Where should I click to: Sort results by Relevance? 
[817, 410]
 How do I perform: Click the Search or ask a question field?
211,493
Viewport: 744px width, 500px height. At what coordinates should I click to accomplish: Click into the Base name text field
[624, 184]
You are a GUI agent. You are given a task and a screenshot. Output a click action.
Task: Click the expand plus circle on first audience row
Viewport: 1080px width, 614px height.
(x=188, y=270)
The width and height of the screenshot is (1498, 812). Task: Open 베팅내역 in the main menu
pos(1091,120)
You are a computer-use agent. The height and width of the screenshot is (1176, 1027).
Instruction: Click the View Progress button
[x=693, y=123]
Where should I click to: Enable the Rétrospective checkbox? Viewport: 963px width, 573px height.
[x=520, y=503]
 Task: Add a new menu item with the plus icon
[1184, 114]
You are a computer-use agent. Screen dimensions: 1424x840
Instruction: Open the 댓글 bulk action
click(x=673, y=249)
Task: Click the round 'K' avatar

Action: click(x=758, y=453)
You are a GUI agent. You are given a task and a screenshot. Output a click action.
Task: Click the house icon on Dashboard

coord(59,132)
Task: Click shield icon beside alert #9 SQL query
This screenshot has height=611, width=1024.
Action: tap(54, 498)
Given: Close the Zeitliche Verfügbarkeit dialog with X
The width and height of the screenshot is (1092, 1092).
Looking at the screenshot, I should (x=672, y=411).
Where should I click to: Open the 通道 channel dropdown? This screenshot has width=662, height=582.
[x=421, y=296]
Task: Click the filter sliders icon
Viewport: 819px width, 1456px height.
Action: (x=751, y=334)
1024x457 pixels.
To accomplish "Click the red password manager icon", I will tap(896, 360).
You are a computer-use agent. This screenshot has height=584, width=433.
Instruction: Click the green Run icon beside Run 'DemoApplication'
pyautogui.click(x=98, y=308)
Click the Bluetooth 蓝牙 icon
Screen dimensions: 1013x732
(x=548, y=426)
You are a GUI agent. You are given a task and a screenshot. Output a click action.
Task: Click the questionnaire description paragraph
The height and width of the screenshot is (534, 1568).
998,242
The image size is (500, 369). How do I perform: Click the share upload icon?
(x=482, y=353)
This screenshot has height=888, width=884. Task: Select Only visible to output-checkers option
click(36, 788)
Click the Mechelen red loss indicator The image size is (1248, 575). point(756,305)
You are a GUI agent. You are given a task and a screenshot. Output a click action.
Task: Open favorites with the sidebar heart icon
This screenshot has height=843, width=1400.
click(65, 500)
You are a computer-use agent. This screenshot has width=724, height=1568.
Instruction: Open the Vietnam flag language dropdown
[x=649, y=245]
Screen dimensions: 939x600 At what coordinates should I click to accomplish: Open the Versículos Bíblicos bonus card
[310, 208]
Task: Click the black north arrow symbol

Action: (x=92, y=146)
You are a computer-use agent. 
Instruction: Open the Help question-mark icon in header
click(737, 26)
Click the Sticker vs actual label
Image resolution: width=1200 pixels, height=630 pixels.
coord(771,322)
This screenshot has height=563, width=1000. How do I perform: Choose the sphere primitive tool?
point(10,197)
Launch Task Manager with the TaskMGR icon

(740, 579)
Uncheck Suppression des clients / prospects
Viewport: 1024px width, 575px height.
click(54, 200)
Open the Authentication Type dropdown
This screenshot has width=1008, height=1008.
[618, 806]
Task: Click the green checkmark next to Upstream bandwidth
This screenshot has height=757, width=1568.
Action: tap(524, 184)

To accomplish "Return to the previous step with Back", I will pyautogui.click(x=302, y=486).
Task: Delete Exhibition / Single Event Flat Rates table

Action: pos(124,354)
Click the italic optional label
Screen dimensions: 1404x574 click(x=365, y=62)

▶ WORK INSTRUCTIONS:
Scan the listing for the string "computer", then copy every line where it appears.

▶ ANSWER TO THIS TASK:
You are a computer-use agent. The height and width of the screenshot is (1176, 1027).
You are a computer-use agent. Screen dimensions: 1424x840
You are a computer-use agent. This screenshot has height=584, width=433.
You are a computer-use agent. This screenshot has width=724, height=1568.
You are a computer-use agent. 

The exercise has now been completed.